Signalling occurs through the Git3 GPCR and its cognate G-protein composed of Gpa2, Git5 and Git11
Similar to mammalian cAMP pathways, four S. pombe genes required for glucose-triggered adenylate cyclase activation encode the Git3 seven-transmembrane protein and a heterotrimeric G-protein composed of the Gpa2 Gα, the Git5 Gβ and the Git11 Gγ. The first of these genes to be identified was the gpa2 Gα gene [12], which was later shown by genetic linkage and complementation tests to be identical to git8 [18]. At the same time, we showed that overexpression of Gpa2 suppresses the defect in fbp1 transcriptional repression caused by git3 or git5 mutations, suggesting that Gpa2 functions downstream from Git3 and Git5. Subsequent cloning of these genes showed that git5 encodes the Gβ of a heterotrimeric G-protein [19] and Git3 encodes the putative glucose receptor [20]. Recent unpublished work from my laboratory supports the presumption that Git3 acts as a GPCR. We have shown that Git3 interacts with Gpa2 in a two-hybrid assay. This interaction is facilitated by the Git5 Gβ and abolished by a mutation in gpa2 that would constitutively activate Gpa2, thus mimicking the model for G-protein interactions with their cognate receptors (D.A. Kelly and C.S. Hoffman, unpublished results). In addition, preliminary results suggest that cells expressing a translational fusion of Git3 and the Gpa1 Gα of the pheromone pathway respond to glucose with a transient activation of the pheromone pathway. Thus, Git3 appears to be an authentic GPCR whose ligand is glucose.

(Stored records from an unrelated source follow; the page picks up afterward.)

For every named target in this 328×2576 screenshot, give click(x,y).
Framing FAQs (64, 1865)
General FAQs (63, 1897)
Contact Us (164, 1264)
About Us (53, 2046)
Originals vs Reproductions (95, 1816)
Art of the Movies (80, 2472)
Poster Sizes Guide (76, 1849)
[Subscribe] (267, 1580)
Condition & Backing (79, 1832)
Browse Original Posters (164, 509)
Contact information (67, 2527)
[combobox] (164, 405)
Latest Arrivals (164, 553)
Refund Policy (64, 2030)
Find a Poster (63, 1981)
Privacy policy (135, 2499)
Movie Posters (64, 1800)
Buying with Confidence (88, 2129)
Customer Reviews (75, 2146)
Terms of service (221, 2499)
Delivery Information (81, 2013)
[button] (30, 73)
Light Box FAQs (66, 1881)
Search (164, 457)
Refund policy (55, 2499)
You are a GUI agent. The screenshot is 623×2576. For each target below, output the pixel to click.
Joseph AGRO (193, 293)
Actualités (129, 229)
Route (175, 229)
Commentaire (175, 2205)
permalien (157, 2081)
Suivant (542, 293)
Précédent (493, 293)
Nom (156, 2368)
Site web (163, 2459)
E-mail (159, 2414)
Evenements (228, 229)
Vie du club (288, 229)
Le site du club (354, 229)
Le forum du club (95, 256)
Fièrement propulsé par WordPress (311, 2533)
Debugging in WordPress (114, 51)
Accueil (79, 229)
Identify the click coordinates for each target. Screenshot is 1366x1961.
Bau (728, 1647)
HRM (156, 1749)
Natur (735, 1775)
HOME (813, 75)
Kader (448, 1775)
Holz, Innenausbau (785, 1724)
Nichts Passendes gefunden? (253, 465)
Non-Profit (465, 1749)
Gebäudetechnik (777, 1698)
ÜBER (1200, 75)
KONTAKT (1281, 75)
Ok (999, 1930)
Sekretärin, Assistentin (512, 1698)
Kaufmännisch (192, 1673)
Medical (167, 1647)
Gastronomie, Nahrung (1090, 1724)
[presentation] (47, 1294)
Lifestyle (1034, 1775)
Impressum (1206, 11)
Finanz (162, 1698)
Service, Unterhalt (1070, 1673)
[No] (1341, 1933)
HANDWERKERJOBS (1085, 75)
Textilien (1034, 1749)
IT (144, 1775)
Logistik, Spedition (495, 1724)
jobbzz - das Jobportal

The git5 Gβ gene was used in a two-hybrid screen to identify Git5-binding partners, leading to the cloning of the git11 Gγ gene [21]. Git5 and Git11 have also been shown to interact in S. pombe by co-immunoprecipitation, and git11 deletion strains display cAMP pathway defects including elevated fbp1 transcription and starvation-independent sexual development. As with git3 and git5, the effect of a git11 deletion on fbp1 transcription is suppressed by overexpression of wild-type gpa2+ (S. Landry and C.S. Hoffman, unpublished results) or by a chromosomal copy of the activated gpa2R176H allele (R. Welton and C.S. Hoffman, unpublished results). Thus, Gpa2 is responsible for the activation of adenylate cyclase. Indeed, recent studies have identified a binding site for Gpa2 in the amino-terminus of adenylate cyclase, and a direct role for Gpa2 in the activation of adenylate cyclase (F.D. Ivey and C.S. Hoffman, unpublished results).
As the Gα in this pathway signals to the downstream effector, there is a cooperative genetic relationship between the Gα and the Gβγ dimer. Our two-hybrid data described above suggest that the Gβγ dimer facilitates the interaction between Gpa2 and the Git3 GPCR and that this interaction is disrupted upon activation of Gpa2. As such, the GPCR and Gβγ are required for the activation of Gpa2, which presumably involves GDP release and GTP binding, leading to a conformational change in Gpa2. This contrasts with the S. cerevisiae pheromone-signalling pathway in which the Ste4-Ste18 Gβγ signals to the downstream effector [22]. In this pathway, loss of the Gpa1 Gα activates signalling by releasing the Gβγ dimer, which has no additional requirements for it to bind its downstream effector [23]. Thus, the genetic relationship between Gα-encoding genes and Gβ- or Gγ-encoding genes is fundamentally different depending on whether the Gα or the Gβγ dimer signals to the downstream effector.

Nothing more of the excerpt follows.